Page:Richepin - Les Caresses, Charpentier, nouv. éd.djvu/293

Le texte de cette page a été corrigé et est conforme au fac-similé.
283
nivôse


Je n’oublierai jamais notre premier printemps,
Lorsque le ciel, le bois, le soleil qui se couche,
Tout me parut plus beau dans tes yeux éclatants,
Lorsque je buvais l’air au sortir de ta bouche.
Je n’oublierai jamais, quand je vivrais cent ans.

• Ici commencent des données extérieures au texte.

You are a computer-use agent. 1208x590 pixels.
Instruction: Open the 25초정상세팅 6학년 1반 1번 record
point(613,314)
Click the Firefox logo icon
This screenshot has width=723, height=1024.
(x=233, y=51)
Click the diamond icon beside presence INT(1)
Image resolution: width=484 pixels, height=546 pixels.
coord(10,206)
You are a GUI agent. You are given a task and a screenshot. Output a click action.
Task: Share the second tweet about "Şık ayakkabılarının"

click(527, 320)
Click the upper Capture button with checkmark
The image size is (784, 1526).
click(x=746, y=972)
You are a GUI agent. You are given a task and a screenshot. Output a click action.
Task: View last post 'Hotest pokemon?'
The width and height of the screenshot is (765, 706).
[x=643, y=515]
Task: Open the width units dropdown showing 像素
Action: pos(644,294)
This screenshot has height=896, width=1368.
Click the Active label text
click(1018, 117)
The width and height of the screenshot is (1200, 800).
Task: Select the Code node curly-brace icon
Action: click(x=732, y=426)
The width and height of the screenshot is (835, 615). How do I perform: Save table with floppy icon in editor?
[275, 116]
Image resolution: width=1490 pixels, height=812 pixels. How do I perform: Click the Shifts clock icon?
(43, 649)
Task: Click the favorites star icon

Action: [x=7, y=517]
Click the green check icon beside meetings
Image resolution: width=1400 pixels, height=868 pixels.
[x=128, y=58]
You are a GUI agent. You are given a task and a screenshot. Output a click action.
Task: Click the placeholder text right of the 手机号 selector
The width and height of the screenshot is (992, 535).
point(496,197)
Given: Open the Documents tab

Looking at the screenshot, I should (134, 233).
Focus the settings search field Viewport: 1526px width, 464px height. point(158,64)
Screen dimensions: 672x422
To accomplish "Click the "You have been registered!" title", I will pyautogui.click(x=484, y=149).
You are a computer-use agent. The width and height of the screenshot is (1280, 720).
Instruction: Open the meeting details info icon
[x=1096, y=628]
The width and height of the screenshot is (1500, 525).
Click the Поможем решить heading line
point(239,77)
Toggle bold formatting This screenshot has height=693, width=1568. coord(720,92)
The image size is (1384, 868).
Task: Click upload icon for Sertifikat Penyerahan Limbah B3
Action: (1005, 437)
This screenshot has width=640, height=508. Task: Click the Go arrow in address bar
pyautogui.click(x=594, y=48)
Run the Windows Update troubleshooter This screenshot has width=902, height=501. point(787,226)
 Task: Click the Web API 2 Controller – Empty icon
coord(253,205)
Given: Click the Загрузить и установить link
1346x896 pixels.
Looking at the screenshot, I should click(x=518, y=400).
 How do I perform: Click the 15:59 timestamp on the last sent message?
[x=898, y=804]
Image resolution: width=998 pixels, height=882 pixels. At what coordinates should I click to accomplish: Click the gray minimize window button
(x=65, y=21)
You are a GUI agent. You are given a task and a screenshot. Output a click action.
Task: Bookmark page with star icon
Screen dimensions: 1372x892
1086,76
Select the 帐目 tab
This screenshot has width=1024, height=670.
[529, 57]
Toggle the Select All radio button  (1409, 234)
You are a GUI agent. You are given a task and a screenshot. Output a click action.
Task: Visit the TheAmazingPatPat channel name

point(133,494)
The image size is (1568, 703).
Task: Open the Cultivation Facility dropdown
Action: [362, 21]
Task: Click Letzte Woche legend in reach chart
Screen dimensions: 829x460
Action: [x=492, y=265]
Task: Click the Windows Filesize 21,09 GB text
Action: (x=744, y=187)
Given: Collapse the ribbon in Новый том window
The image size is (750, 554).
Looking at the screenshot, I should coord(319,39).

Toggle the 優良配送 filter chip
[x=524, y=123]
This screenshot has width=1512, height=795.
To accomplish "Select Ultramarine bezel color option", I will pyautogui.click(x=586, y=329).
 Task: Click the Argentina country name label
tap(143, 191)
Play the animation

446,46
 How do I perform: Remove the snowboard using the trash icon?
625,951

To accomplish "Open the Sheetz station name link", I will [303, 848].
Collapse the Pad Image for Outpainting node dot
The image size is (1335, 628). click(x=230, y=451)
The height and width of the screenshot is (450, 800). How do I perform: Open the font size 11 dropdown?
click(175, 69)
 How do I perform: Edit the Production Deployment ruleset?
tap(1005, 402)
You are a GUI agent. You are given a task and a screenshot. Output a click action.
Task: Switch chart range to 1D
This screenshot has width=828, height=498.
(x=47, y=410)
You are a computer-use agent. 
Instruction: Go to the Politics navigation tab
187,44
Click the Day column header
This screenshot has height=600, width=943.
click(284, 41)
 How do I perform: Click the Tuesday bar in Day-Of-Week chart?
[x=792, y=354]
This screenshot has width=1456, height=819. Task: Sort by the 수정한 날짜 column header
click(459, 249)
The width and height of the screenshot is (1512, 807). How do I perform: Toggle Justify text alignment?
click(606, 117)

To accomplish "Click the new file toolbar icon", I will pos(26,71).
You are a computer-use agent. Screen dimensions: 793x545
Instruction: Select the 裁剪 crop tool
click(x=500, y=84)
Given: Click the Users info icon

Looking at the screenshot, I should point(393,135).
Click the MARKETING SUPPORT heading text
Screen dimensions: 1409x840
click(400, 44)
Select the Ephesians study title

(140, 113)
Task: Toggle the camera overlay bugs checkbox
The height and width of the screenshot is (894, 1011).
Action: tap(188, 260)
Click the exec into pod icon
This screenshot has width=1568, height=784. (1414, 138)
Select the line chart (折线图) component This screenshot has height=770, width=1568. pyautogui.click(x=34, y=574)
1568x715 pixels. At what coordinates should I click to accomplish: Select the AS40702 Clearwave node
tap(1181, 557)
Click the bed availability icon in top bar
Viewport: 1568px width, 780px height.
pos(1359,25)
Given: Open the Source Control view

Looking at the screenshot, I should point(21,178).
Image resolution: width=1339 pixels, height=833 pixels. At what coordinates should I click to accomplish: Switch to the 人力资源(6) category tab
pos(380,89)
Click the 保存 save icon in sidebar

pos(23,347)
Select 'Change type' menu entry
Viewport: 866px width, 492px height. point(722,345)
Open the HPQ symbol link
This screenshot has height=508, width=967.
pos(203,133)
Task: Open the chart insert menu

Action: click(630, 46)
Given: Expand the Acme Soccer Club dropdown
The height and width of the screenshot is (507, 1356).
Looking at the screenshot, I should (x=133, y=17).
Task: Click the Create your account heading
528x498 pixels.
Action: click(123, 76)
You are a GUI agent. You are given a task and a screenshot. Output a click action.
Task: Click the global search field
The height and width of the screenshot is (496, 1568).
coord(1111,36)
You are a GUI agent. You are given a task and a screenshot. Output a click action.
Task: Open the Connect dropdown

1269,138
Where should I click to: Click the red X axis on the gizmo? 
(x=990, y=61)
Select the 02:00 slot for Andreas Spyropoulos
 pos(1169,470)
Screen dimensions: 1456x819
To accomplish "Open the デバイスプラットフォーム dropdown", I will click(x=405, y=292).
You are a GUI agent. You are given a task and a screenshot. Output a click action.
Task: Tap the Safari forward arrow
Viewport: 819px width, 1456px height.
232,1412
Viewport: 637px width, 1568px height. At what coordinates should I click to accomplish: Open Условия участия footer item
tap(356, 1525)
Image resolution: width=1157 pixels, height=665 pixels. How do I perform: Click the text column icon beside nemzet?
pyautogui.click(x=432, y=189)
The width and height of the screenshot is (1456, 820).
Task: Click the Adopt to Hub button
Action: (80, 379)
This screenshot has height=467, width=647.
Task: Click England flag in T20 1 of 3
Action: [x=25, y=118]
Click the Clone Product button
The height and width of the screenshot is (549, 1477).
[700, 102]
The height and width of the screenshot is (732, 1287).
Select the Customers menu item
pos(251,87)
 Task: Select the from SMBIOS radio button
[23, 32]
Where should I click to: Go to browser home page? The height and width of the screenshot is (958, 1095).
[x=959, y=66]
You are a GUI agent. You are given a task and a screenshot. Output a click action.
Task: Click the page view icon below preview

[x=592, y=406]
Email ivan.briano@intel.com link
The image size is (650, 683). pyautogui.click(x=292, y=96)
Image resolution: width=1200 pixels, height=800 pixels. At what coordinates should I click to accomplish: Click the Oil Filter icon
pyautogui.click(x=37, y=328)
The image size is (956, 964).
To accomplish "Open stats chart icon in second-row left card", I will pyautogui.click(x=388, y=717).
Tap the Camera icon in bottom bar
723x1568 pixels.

Les oiseaux se grisaient au suc d’or des corolles ;
Mille chansons dansaient avec mille couleurs.
Car, rien que pour avoir écouté nos paroles,
Les oiseaux étaient fous, folles étaient les fleurs.
Nos paroles, hélas ! étaient encor plus folles.

Nous étions à cette heure absurde qu’on bénit,
Où l’on croit que tout passe et que l’amour demeure,
Où l’on arrange son avenir comme un nid.
Pauvres, pauvres enfants, nous étions à cette heure
Où l’on commence avec ce mot : Rien ne finit.

Mais non ! je ne veux pas réveiller ma rancune,
Ô ma maîtresse, ô ma bien-aimée, ô ma sœur !
Des souffrances d’antan je n’en irrite aucune.
Je veux me rappeler seulement la douceur
De tes baisers pareils à des baisers de lune.

Je veux me rappeler aussi ton corps divin,
Ton corps que mes désirs avaient pris pour leur crèche.
Le parfum de ta peau plus capiteux qu’un vin.
Les effluves troublants de ta gorge si fraîche,
Et notre lit fougueux creusé comme un ravin.